» **Exercise prompt**
Copy every line of the records below exactly as it stands, with no changes.

» **Records**
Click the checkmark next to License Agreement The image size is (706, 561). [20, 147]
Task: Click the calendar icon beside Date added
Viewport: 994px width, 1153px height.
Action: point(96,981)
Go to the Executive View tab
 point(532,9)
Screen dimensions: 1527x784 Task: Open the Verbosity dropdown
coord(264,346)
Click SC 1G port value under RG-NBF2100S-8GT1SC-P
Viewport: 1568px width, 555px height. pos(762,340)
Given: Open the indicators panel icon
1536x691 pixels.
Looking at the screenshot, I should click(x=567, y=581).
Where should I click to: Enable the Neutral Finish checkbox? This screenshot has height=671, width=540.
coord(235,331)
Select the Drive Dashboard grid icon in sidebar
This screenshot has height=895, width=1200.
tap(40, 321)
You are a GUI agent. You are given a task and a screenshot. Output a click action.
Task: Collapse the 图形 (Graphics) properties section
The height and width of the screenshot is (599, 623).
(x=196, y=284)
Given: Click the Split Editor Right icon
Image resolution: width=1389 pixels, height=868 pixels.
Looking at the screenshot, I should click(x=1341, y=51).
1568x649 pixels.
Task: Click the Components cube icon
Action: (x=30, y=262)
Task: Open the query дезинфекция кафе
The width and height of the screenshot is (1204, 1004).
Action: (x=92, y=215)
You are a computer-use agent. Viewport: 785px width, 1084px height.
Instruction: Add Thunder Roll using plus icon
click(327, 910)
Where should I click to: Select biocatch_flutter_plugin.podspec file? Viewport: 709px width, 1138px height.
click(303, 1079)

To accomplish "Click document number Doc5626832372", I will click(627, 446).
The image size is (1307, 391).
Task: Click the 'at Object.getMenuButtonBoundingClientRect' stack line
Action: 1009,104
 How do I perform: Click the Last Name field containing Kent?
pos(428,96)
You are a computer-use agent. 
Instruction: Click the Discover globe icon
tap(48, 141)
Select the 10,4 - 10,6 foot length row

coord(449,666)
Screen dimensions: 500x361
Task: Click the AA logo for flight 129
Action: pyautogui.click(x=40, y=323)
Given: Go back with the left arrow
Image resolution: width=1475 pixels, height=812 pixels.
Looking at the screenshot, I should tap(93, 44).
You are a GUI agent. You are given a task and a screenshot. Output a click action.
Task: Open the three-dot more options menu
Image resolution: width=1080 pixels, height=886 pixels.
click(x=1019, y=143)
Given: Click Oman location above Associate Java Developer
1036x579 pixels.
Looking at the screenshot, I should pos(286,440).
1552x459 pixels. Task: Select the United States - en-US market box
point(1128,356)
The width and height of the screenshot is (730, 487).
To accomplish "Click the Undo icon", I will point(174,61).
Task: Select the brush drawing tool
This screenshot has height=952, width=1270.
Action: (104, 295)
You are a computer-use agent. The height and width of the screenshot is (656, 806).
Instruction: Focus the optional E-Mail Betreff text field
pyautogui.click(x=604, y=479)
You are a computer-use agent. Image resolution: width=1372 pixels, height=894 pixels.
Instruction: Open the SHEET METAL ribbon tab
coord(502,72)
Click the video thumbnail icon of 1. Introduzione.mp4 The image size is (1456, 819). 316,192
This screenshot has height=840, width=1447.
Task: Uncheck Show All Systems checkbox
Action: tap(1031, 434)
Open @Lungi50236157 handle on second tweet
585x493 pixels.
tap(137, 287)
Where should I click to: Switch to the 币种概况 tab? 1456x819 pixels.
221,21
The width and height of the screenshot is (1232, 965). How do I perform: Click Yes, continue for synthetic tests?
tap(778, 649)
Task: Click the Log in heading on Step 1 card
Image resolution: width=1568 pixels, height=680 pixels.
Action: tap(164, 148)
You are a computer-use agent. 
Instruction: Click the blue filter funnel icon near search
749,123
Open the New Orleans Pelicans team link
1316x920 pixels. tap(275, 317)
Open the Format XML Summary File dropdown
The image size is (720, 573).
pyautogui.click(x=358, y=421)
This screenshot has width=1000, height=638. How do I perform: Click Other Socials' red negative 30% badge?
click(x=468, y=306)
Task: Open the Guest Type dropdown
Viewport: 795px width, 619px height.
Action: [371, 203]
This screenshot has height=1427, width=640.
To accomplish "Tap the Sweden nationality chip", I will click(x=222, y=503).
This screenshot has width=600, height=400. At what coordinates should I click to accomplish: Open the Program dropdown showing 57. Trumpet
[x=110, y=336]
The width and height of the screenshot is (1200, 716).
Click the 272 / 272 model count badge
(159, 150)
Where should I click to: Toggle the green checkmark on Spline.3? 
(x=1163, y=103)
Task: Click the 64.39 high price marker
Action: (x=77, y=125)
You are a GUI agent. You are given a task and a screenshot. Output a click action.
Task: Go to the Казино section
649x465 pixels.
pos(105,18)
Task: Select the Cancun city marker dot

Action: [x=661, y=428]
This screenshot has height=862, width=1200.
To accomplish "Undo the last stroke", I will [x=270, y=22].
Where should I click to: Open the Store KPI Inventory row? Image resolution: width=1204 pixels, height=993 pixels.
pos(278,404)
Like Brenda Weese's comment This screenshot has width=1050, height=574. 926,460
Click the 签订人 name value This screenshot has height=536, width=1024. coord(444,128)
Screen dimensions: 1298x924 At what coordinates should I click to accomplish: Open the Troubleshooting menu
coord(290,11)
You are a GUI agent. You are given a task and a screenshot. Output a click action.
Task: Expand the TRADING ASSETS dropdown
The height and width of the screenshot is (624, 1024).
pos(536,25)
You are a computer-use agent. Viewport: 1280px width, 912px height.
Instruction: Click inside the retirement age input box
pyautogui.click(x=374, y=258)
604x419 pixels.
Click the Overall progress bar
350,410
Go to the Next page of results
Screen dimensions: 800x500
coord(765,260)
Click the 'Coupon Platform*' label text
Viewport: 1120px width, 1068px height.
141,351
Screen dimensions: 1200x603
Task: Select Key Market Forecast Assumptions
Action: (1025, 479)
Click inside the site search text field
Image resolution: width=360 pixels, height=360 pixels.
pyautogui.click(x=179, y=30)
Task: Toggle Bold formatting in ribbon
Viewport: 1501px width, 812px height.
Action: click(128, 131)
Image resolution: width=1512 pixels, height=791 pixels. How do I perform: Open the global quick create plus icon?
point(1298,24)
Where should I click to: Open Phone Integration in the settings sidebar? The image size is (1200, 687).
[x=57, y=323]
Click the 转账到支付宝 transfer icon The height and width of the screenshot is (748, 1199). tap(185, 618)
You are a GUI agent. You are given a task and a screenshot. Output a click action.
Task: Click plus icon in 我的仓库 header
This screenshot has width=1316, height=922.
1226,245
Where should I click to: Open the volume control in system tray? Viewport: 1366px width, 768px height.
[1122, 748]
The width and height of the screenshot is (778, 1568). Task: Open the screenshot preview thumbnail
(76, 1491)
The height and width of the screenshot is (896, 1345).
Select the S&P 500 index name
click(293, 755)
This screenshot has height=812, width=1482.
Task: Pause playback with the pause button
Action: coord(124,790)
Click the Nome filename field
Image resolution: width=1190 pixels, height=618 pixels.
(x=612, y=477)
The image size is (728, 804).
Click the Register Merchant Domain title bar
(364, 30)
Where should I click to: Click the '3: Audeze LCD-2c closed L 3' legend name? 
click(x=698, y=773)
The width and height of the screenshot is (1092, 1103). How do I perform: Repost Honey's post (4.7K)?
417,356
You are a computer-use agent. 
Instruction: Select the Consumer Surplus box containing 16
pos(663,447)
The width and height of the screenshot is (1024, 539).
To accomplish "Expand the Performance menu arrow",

» **The solution**
Click the checkmark next to License Agreement The image size is (706, 561). [20, 147]
Task: Click the calendar icon beside Date added
Viewport: 994px width, 1153px height.
Action: point(96,981)
Go to the Executive View tab
 point(532,9)
Screen dimensions: 1527x784 Task: Open the Verbosity dropdown
coord(264,346)
Click SC 1G port value under RG-NBF2100S-8GT1SC-P
Viewport: 1568px width, 555px height. pos(762,340)
Given: Open the indicators panel icon
1536x691 pixels.
Looking at the screenshot, I should click(x=567, y=581).
Where should I click to: Enable the Neutral Finish checkbox? This screenshot has height=671, width=540.
coord(235,331)
Select the Drive Dashboard grid icon in sidebar
This screenshot has height=895, width=1200.
tap(40, 321)
You are a GUI agent. You are given a task and a screenshot. Output a click action.
Task: Collapse the 图形 (Graphics) properties section
The height and width of the screenshot is (599, 623).
(x=196, y=284)
Given: Click the Split Editor Right icon
Image resolution: width=1389 pixels, height=868 pixels.
Looking at the screenshot, I should click(x=1341, y=51).
1568x649 pixels.
Task: Click the Components cube icon
Action: (x=30, y=262)
Task: Open the query дезинфекция кафе
The width and height of the screenshot is (1204, 1004).
Action: (x=92, y=215)
You are a computer-use agent. Viewport: 785px width, 1084px height.
Instruction: Add Thunder Roll using plus icon
click(327, 910)
Where should I click to: Select biocatch_flutter_plugin.podspec file? Viewport: 709px width, 1138px height.
click(303, 1079)

To accomplish "Click document number Doc5626832372", I will click(627, 446).
The image size is (1307, 391).
Task: Click the 'at Object.getMenuButtonBoundingClientRect' stack line
Action: 1009,104
 How do I perform: Click the Last Name field containing Kent?
pos(428,96)
You are a computer-use agent. 
Instruction: Click the Discover globe icon
tap(48, 141)
Select the 10,4 - 10,6 foot length row

coord(449,666)
Screen dimensions: 500x361
Task: Click the AA logo for flight 129
Action: pyautogui.click(x=40, y=323)
Given: Go back with the left arrow
Image resolution: width=1475 pixels, height=812 pixels.
Looking at the screenshot, I should tap(93, 44).
You are a GUI agent. You are given a task and a screenshot. Output a click action.
Task: Open the three-dot more options menu
Image resolution: width=1080 pixels, height=886 pixels.
click(x=1019, y=143)
Given: Click Oman location above Associate Java Developer
1036x579 pixels.
Looking at the screenshot, I should pos(286,440).
1552x459 pixels. Task: Select the United States - en-US market box
point(1128,356)
The width and height of the screenshot is (730, 487).
To accomplish "Click the Undo icon", I will point(174,61).
Task: Select the brush drawing tool
This screenshot has height=952, width=1270.
Action: (104, 295)
You are a computer-use agent. The height and width of the screenshot is (656, 806).
Instruction: Focus the optional E-Mail Betreff text field
pyautogui.click(x=604, y=479)
You are a computer-use agent. Image resolution: width=1372 pixels, height=894 pixels.
Instruction: Open the SHEET METAL ribbon tab
coord(502,72)
Click the video thumbnail icon of 1. Introduzione.mp4 The image size is (1456, 819). 316,192
This screenshot has height=840, width=1447.
Task: Uncheck Show All Systems checkbox
Action: tap(1031, 434)
Open @Lungi50236157 handle on second tweet
585x493 pixels.
tap(137, 287)
Where should I click to: Switch to the 币种概况 tab? 1456x819 pixels.
221,21
The width and height of the screenshot is (1232, 965). How do I perform: Click Yes, continue for synthetic tests?
tap(778, 649)
Task: Click the Log in heading on Step 1 card
Image resolution: width=1568 pixels, height=680 pixels.
Action: tap(164, 148)
You are a computer-use agent. 
Instruction: Click the blue filter funnel icon near search
749,123
Open the New Orleans Pelicans team link
1316x920 pixels. tap(275, 317)
Open the Format XML Summary File dropdown
The image size is (720, 573).
pyautogui.click(x=358, y=421)
This screenshot has width=1000, height=638. How do I perform: Click Other Socials' red negative 30% badge?
click(x=468, y=306)
Task: Open the Guest Type dropdown
Viewport: 795px width, 619px height.
Action: [371, 203]
This screenshot has height=1427, width=640.
To accomplish "Tap the Sweden nationality chip", I will click(x=222, y=503).
This screenshot has width=600, height=400. At what coordinates should I click to accomplish: Open the Program dropdown showing 57. Trumpet
[x=110, y=336]
The width and height of the screenshot is (1200, 716).
Click the 272 / 272 model count badge
(159, 150)
Where should I click to: Toggle the green checkmark on Spline.3? 
(x=1163, y=103)
Task: Click the 64.39 high price marker
Action: (x=77, y=125)
You are a GUI agent. You are given a task and a screenshot. Output a click action.
Task: Go to the Казино section
649x465 pixels.
pos(105,18)
Task: Select the Cancun city marker dot

Action: [x=661, y=428]
This screenshot has height=862, width=1200.
To accomplish "Undo the last stroke", I will [x=270, y=22].
Where should I click to: Open the Store KPI Inventory row? Image resolution: width=1204 pixels, height=993 pixels.
pos(278,404)
Like Brenda Weese's comment This screenshot has width=1050, height=574. 926,460
Click the 签订人 name value This screenshot has height=536, width=1024. coord(444,128)
Screen dimensions: 1298x924 At what coordinates should I click to accomplish: Open the Troubleshooting menu
coord(290,11)
You are a GUI agent. You are given a task and a screenshot. Output a click action.
Task: Expand the TRADING ASSETS dropdown
The height and width of the screenshot is (624, 1024).
pos(536,25)
You are a computer-use agent. Viewport: 1280px width, 912px height.
Instruction: Click inside the retirement age input box
pyautogui.click(x=374, y=258)
604x419 pixels.
Click the Overall progress bar
350,410
Go to the Next page of results
Screen dimensions: 800x500
coord(765,260)
Click the 'Coupon Platform*' label text
Viewport: 1120px width, 1068px height.
141,351
Screen dimensions: 1200x603
Task: Select Key Market Forecast Assumptions
Action: (1025, 479)
Click inside the site search text field
Image resolution: width=360 pixels, height=360 pixels.
pyautogui.click(x=179, y=30)
Task: Toggle Bold formatting in ribbon
Viewport: 1501px width, 812px height.
Action: click(128, 131)
Image resolution: width=1512 pixels, height=791 pixels. How do I perform: Open the global quick create plus icon?
point(1298,24)
Where should I click to: Open Phone Integration in the settings sidebar? The image size is (1200, 687).
[x=57, y=323]
Click the 转账到支付宝 transfer icon The height and width of the screenshot is (748, 1199). tap(185, 618)
You are a GUI agent. You are given a task and a screenshot. Output a click action.
Task: Click plus icon in 我的仓库 header
This screenshot has width=1316, height=922.
1226,245
Where should I click to: Open the volume control in system tray? Viewport: 1366px width, 768px height.
[1122, 748]
The width and height of the screenshot is (778, 1568). Task: Open the screenshot preview thumbnail
(76, 1491)
The height and width of the screenshot is (896, 1345).
Select the S&P 500 index name
click(293, 755)
This screenshot has height=812, width=1482.
Task: Pause playback with the pause button
Action: coord(124,790)
Click the Nome filename field
Image resolution: width=1190 pixels, height=618 pixels.
(x=612, y=477)
The image size is (728, 804).
Click the Register Merchant Domain title bar
(364, 30)
Where should I click to: Click the '3: Audeze LCD-2c closed L 3' legend name? 
click(x=698, y=773)
The width and height of the screenshot is (1092, 1103). How do I perform: Repost Honey's post (4.7K)?
417,356
You are a computer-use agent. 
Instruction: Select the Consumer Surplus box containing 16
pos(663,447)
The width and height of the screenshot is (1024, 539).
To accomplish "Expand the Performance menu arrow",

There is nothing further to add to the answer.